BEGIN Excerpt to read

I usually just turn on the fog machine and run it until you can't see anything. That gets the party started.


----------



## Doc Doom

I previously posted this on anothr thread but here it is again.

We use large orange balloons to have a contest to see who can carve (with a black felt pen) the best jack-o-lantern. Voting is by crowd applause. Competition is head to head. Loser meets instant death by sewing needle, winner takes on the next one until only one stands alone. It's always a big hit.


----------



## DeadRN

I did a pop-memory game at my pumpkin carving party. I found trivia questions about Halloween, scary movies so on and so forth and printed them out, one each, on a piece of paper. Then I hung them up around the room. I didn't tell people to read them...but after they read the first one they usually think they're pretty cool and read the rest. I casually took them down half-way through the party and then told them that we were going to do a memory game. Whoever won got a giant candy bar.

Not exactly an ice breaker, but maybe something else you could do that the party.


----------



## MorbidMariah

Ubzest and Doc Doom, I am SO using these ideas at my party this year! THANK YOU!


----------



## Doc Doom

Morbid,
Glad you like our game. Don't recall if we started it or got the idea from someone else. Just for fun, stick a small piece of clear tape to one balloon after you blow if up. Non-shiny transparent works best. If and when it loses, stick it with the needle and, surprise, it is the undead pumpkin and can not be killed (as long as you stick the needle in the tape. After the guests are surprised, pull the needle and stab it again (in a different spot.

END Excerpt to read
BEGIN Rows

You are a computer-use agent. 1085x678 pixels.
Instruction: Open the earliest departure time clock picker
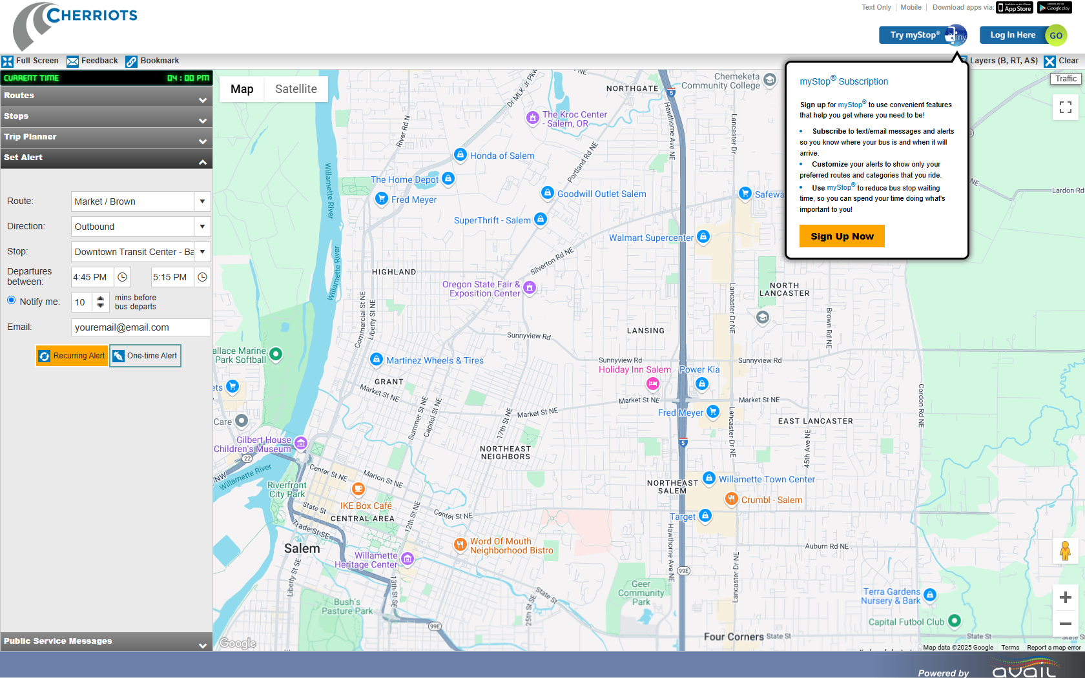(x=122, y=277)
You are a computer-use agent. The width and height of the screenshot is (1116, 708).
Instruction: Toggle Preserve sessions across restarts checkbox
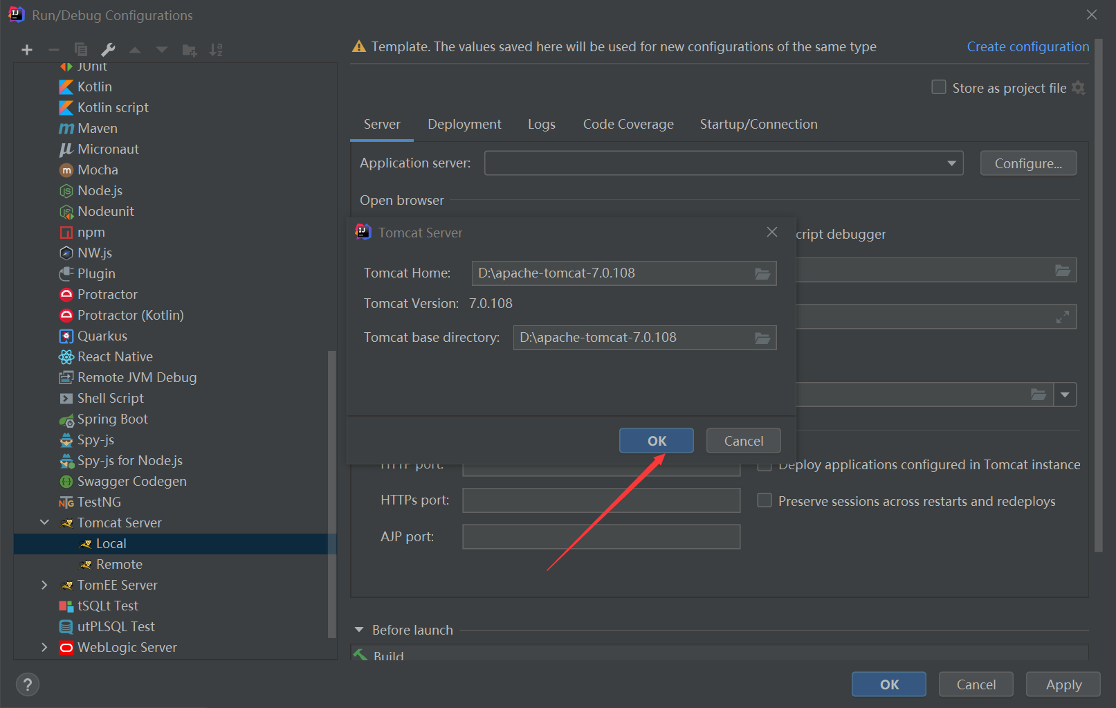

END Rows

# [Things to do]
1/ Decide whether each statement agrees with the Halloween party thread, and support each yes or no with the deciding words quoted from it: (a) In the balloon contest, the jack-o-lanterns are made with a black felt pen. (b) In the balloon contest, a panel of judges picks the winner. (c) The winner of the memory game received a giant candy bar.
2/ Please duplicate the Halloween party thread word for word from "We use large" to "always a big hit.".
3/ Write the next part of the Halloween party thread, picking up after its final sentence.

# [Outputs by task]
1/
(a) Yes: "carve (with a black felt pen)"
(b) No: "Voting is by crowd applause."
(c) Yes: "Whoever won got a giant candy bar."

2/
We use large orange balloons to have a contest to see who can carve (with a black felt pen) the best jack-o-lantern. Voting is by crowd applause. Competition is head to head. Loser meets instant death by sewing needle, winner takes on the next one until only one stands alone. It's always a big hit.

3/
----------



## Evilizabeth

One of my favorite ice-breaker games is not at all original, but fun as heck.

I call it "He left, Right?"

You get your guests into a circle and give each a wrapped package. These contain 'white elephant' prizes like Dollar Tree Halloween stuff, spooky DVDs, candy, even one with an actual 'good' prize in it like a gift card or such. These are taped closed so nobody can see what they are. Then you tell your guests you'll be reading them a spooky story. Whenever they hear the word "Left" ... they pass the gift to the person on their left. When they hear the word "Right", they pass it to the person on their right.

(The story I use, but you can make up your own. The more you get into the telling, the better.)

It was a dark and stormy night. *RIGHT* in the next town, a young man *LEFT* his home and went for a drive. Sure enough, don't you know it, he went *RIGHT* out and got himself lost.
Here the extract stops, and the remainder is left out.